- **DIRECTIONS FOR THIS TASK**
Only one stretch of the data below is needed: the line with "The height and" through the last line. Output it exactly and drop the pictures.

- **PROVIDED DATA**

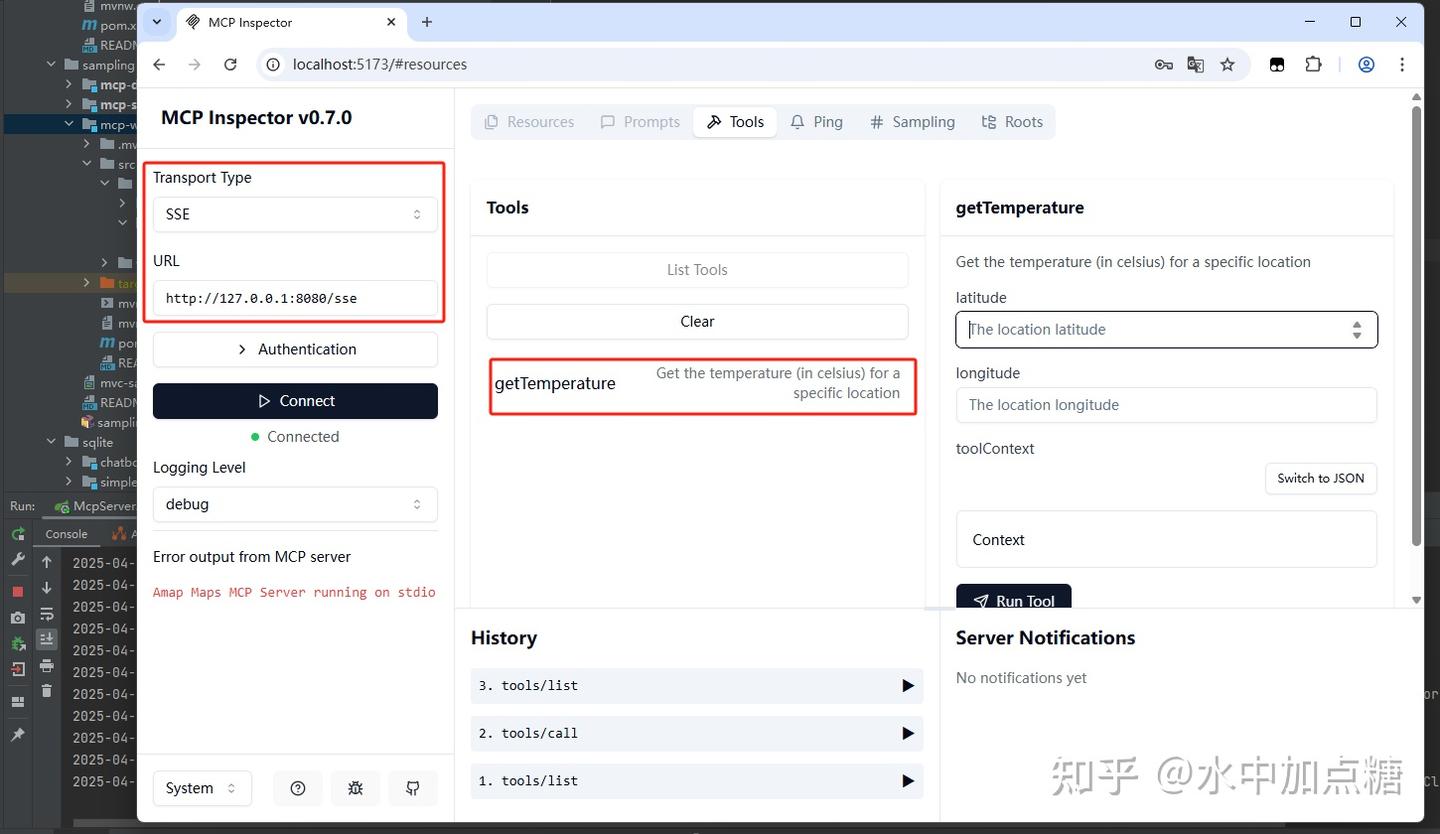Viewport: 1440px width, 834px height.
Task: Click the translate page icon
Action: (x=1195, y=64)
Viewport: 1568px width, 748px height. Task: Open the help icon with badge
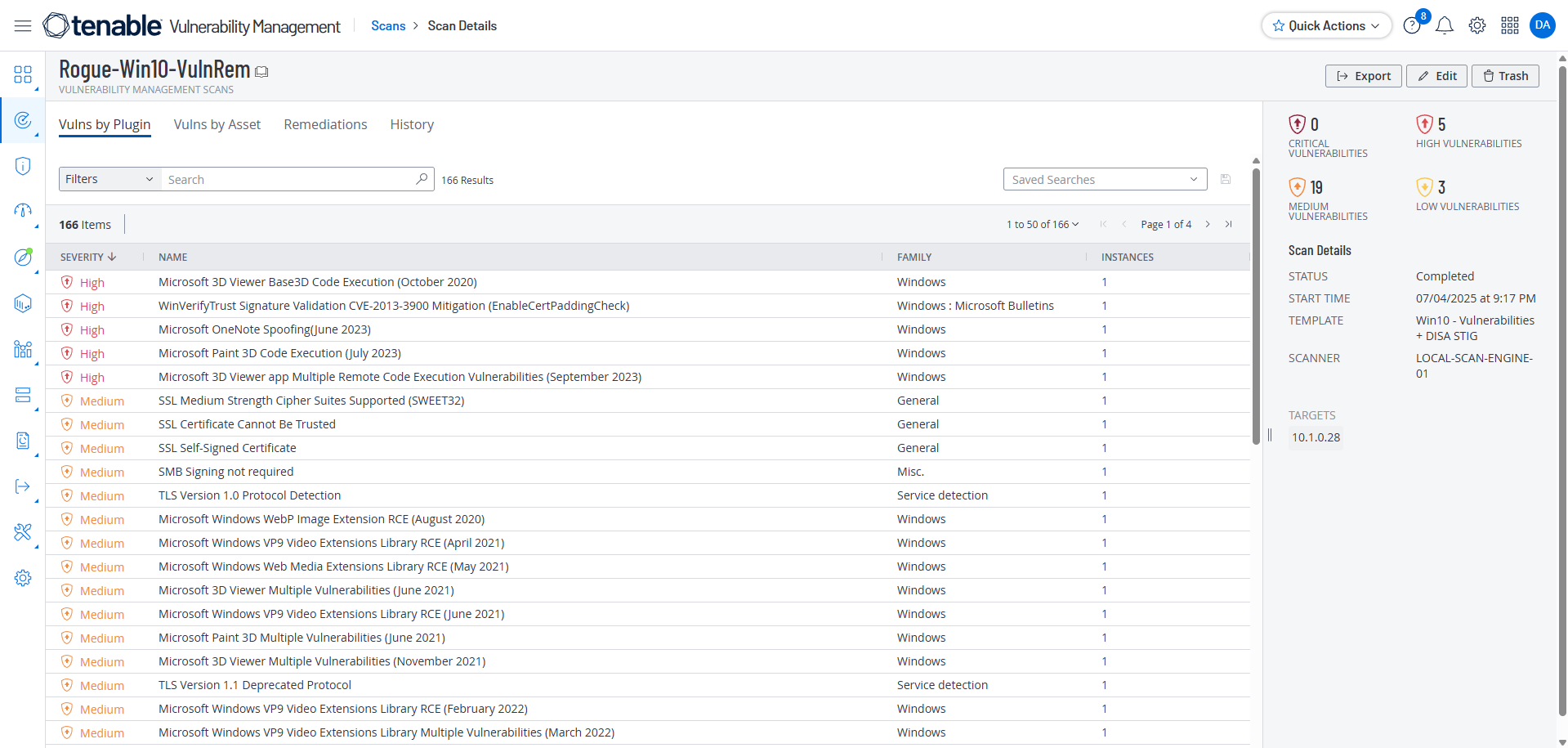tap(1412, 26)
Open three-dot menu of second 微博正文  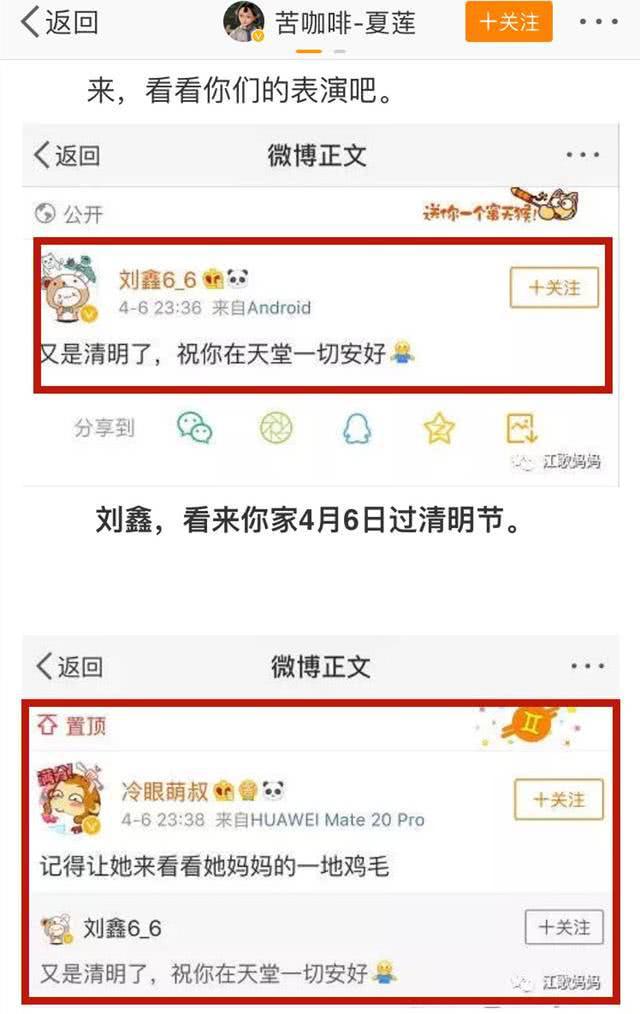(587, 666)
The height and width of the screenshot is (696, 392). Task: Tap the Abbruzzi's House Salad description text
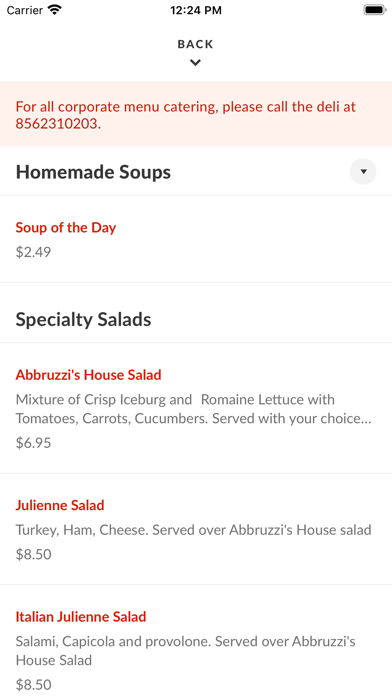193,409
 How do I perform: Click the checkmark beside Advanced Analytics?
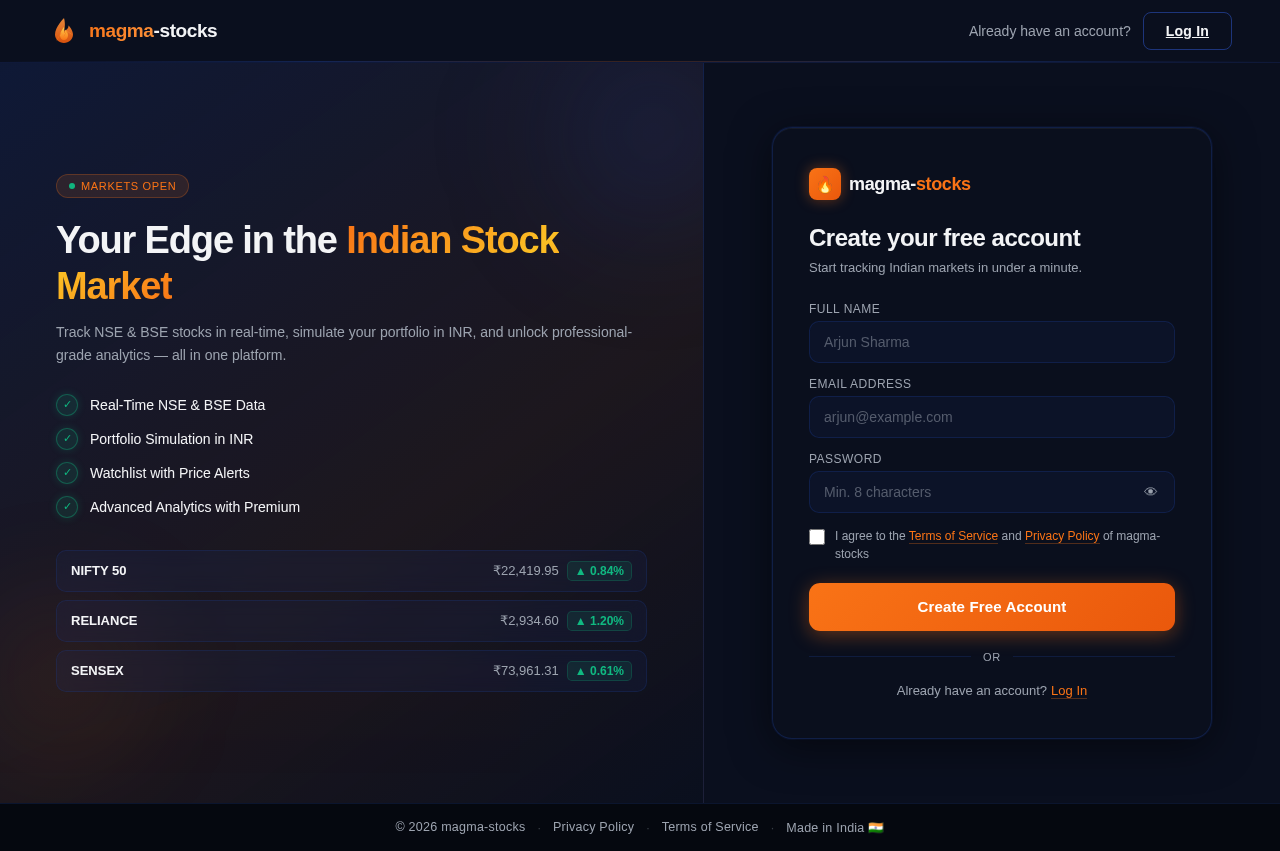(67, 505)
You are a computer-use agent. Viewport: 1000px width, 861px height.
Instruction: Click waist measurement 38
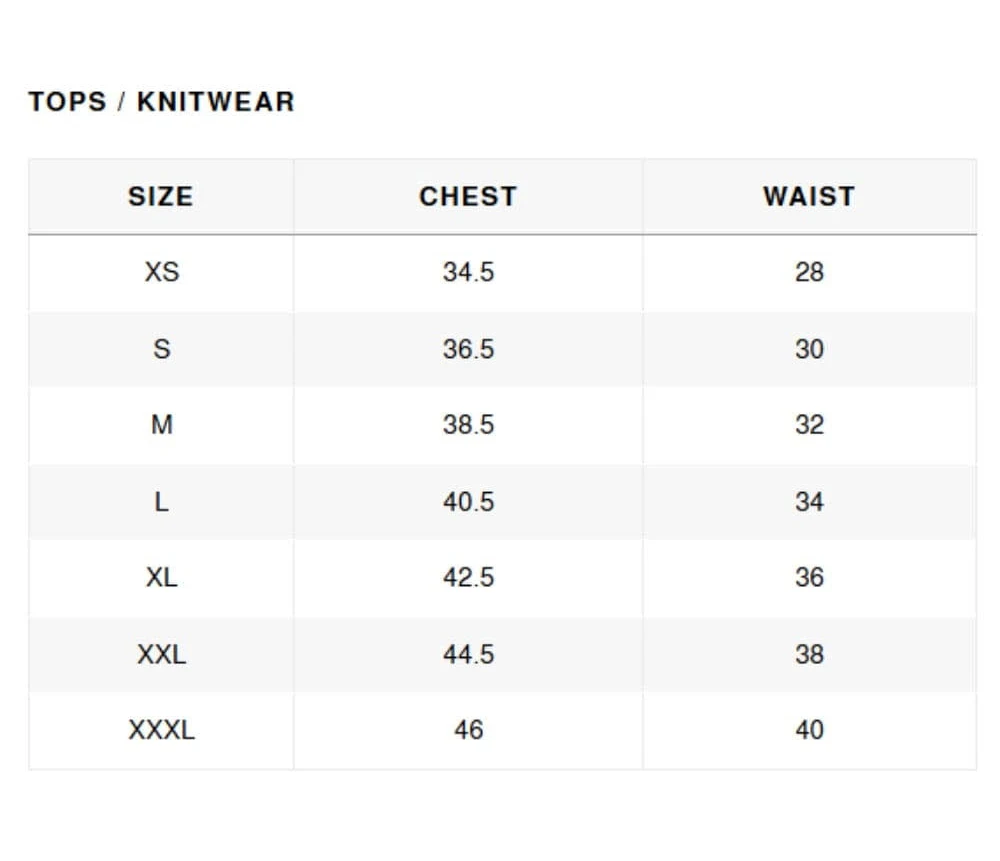809,654
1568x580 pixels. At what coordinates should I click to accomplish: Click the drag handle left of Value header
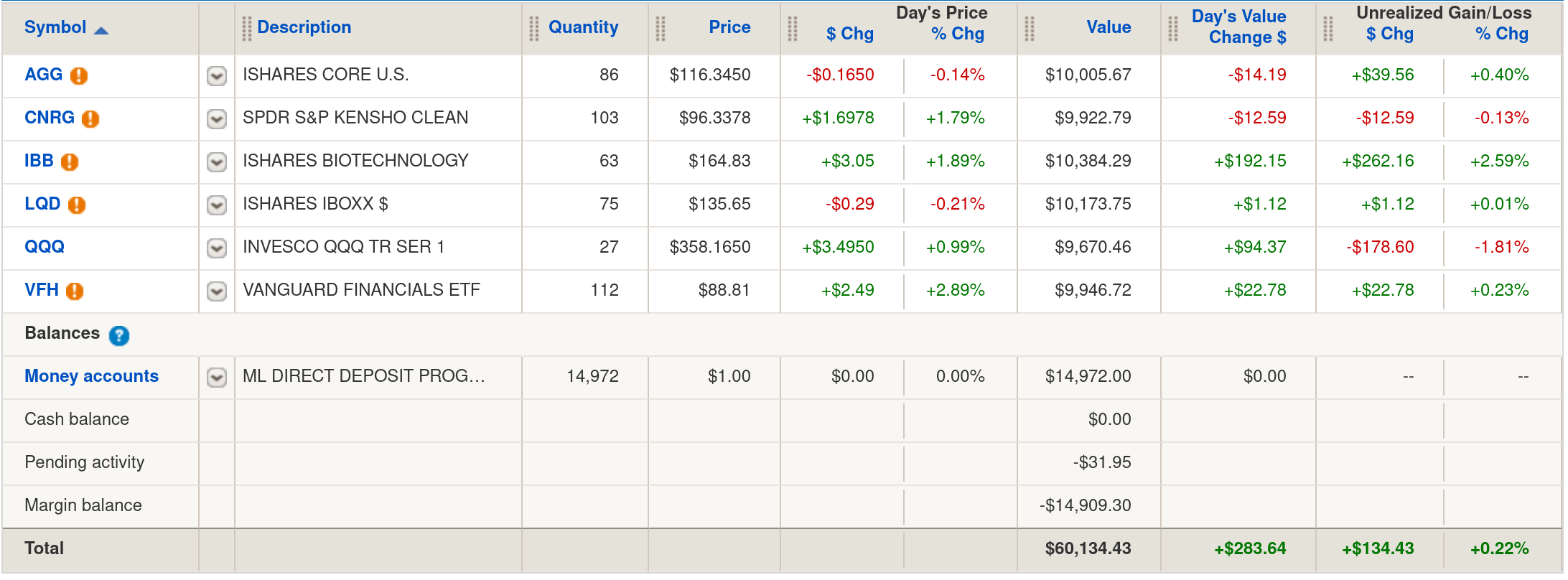click(1029, 28)
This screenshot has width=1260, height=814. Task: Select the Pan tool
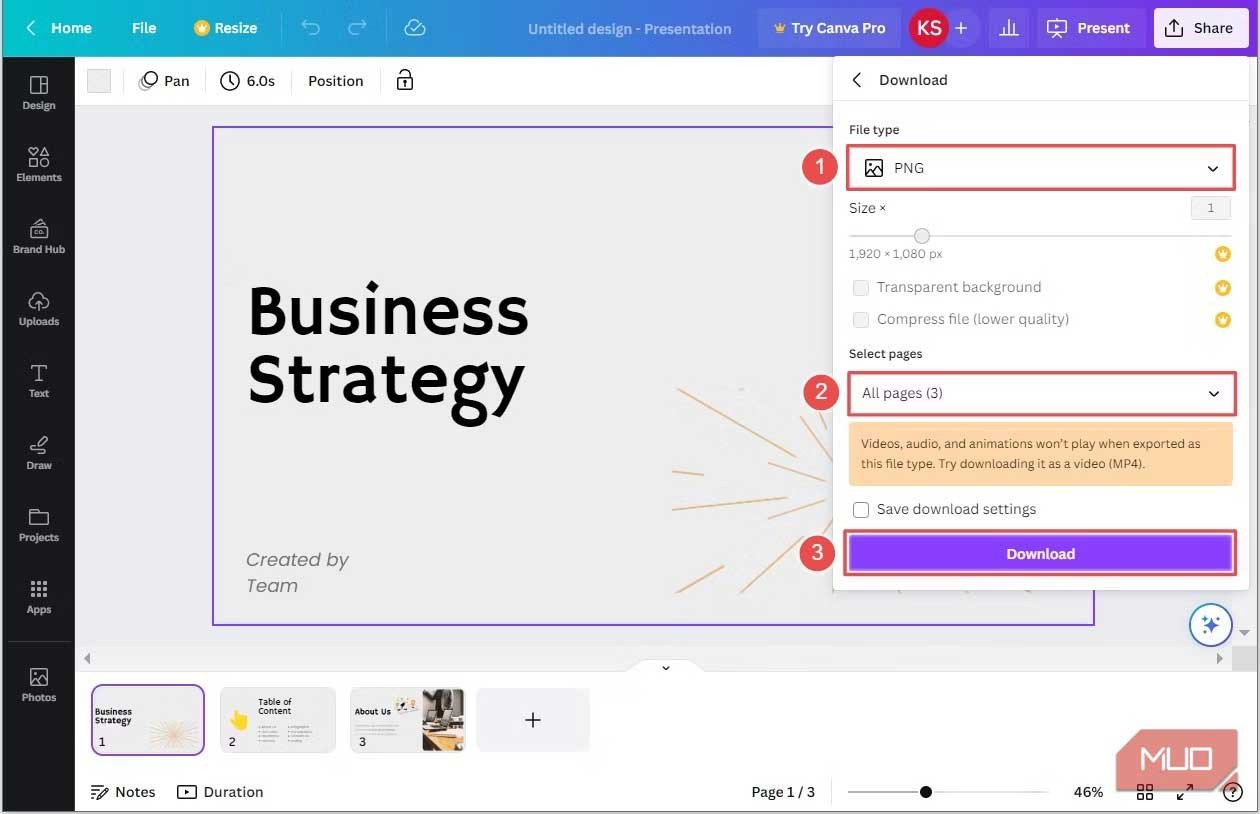(x=163, y=80)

- **WRITTEN SOLUTION**
The height and width of the screenshot is (696, 392). Task: Tap the Abbruzzi's House Salad description text
193,409
 How do I perform: Click the checkmark beside Advanced Analytics?
(67, 505)
You are a computer-use agent. Viewport: 1000px width, 861px height.
Instruction: Click waist measurement 38
809,654
1568x580 pixels. At what coordinates should I click to accomplish: Click the drag handle left of Value header
click(1029, 28)
This screenshot has width=1260, height=814. Task: Select the Pan tool
(x=163, y=80)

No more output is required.